Não basta ter doença grave, diz MPE sobre prisão domiciliar de Afonso

Gilberto Leite/Rdnews

Se depender do MP, o ex-presidente do Intermat Afonso Dalberto continua na prisão fechada

O Ministério Público Estadual se posicionou contrário a transformação da prisão do ex-presidente do Intermat Afonso Dalberto em detenção domiciliar. Segundo o promotor Marcos Bulhões há jurisprudências que resguardam o posicionamento do órgão investigador. “Não basta o indivíduo ser portador de uma doença grave”, frisa.

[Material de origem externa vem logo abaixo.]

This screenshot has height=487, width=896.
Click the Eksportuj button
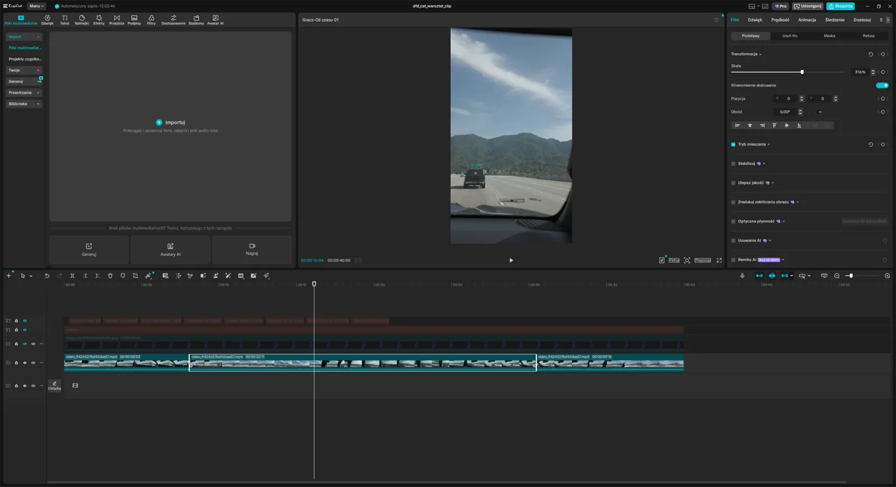pyautogui.click(x=841, y=6)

Apesar disso, ressalta que não há como não se sensibilizar com a saúde de qualquer detento, sendo que é de responsabilidade do MP também zelar pela integridade física do indivíduo. Apesar disso, argumenta que “é preciso que se demonstre que tem um problema de saúde, que necessita de um tratamento e que esse tratamento não pode ser ministrado no local onde ele esteja segregado e isso não foi comprovado”, alega o MP, completando que toda a assistência tem sido dada.

Caso

Preso durante a Operação Seven, o ex-presidente do Intermat é acusado de participar de esquema que causou dano de R$ 7 milhões ao erário. Ele, inclusive, é um dos denunciados pelos crimes de peculato, por integrar organização criminosa e ordenar despesa não autorizada por lei.

Acontece que coube a ele mandar pagar a área. Em depoimento, justificou que fez isso após ordem do então governador Silval Barbosa (PMDB), que também teve a prisão decretada. 

Fraude

As investigações do Ministério Público apontaram que, em 2002, o empresário Filinto Correa negociou com o Governo uma área de aproximadamente 3,240 hectares pelo valor de R$1,8 milhões. Ocorre que, em 2014, 727 hectares dessa mesma área foram novamente vendidos ao Governo, dessa vez pelo valor de R$ 7 milhões.